**Required work**
Copy, from the listing, every line in which the string "computer" is present.

------------------------------------

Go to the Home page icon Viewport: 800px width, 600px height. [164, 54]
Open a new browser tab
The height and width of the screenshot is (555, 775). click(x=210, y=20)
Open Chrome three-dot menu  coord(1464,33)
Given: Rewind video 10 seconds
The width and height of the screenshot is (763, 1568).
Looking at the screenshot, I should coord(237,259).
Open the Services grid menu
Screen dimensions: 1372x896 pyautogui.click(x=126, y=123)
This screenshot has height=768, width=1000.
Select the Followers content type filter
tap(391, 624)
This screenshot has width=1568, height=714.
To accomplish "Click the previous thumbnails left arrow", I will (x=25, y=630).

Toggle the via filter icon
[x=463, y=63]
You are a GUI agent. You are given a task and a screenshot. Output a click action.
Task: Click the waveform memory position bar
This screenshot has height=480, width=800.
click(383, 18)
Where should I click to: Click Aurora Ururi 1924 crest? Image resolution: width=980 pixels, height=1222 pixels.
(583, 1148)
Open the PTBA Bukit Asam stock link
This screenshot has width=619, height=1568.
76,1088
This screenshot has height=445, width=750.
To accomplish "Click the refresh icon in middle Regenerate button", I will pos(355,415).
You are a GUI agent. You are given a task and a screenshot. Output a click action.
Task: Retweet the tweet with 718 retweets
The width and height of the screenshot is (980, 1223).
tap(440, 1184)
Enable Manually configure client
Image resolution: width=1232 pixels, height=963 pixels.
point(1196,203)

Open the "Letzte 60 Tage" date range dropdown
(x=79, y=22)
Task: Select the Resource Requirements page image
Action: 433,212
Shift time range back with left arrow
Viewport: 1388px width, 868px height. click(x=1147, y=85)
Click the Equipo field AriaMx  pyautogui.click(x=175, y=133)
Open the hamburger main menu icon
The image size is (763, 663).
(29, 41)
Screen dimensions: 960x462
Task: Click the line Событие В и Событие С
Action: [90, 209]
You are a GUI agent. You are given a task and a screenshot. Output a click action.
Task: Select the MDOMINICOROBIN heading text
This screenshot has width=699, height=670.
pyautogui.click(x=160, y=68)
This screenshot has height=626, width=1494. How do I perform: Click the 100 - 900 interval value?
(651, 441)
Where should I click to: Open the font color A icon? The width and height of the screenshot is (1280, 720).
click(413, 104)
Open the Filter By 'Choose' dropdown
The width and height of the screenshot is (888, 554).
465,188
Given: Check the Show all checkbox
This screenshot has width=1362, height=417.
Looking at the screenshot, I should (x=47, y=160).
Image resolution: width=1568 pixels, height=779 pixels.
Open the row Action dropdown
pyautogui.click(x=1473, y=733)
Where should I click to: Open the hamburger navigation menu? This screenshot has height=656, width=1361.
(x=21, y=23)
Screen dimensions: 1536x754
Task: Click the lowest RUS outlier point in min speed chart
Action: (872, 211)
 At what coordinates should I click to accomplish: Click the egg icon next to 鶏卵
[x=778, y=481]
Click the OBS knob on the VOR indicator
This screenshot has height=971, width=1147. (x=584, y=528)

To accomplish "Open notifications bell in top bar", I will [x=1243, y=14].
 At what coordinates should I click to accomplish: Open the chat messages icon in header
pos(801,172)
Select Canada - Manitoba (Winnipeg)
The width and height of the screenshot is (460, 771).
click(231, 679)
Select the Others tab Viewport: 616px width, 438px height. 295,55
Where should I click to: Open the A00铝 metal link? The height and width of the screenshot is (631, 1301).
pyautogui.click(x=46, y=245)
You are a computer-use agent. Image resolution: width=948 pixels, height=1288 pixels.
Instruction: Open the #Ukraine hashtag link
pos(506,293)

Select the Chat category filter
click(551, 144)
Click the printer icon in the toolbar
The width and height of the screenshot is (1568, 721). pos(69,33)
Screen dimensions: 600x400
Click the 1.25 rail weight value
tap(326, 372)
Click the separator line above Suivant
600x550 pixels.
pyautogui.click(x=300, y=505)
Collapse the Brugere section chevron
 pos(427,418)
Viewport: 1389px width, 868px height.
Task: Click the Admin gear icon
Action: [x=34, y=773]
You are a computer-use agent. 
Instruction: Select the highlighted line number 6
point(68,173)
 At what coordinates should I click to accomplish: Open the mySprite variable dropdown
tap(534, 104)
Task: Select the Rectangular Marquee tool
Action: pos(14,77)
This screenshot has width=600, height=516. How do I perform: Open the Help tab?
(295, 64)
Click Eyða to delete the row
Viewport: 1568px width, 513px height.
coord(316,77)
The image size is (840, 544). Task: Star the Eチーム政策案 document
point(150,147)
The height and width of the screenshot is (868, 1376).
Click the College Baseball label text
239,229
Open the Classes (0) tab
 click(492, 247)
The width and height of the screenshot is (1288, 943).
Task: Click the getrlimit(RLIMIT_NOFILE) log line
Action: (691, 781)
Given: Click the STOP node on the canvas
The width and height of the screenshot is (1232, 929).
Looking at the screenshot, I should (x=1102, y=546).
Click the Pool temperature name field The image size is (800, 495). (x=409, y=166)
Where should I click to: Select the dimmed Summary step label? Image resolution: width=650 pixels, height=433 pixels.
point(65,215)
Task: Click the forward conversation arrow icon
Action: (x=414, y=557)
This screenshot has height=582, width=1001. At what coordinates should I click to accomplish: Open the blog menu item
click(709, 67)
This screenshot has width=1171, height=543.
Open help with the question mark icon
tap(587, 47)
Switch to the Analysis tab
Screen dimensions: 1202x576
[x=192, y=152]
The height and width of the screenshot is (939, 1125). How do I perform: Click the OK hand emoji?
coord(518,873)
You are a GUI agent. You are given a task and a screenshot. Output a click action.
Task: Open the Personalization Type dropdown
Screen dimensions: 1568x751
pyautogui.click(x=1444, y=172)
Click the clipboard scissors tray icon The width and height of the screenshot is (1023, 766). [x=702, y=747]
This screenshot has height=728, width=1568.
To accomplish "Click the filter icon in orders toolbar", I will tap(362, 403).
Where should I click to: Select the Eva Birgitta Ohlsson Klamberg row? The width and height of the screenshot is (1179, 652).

------------------------------------

**Result for this task**
You are a computer-use agent. Image resolution: width=948 pixels, height=1288 pixels.
You are a computer-use agent. 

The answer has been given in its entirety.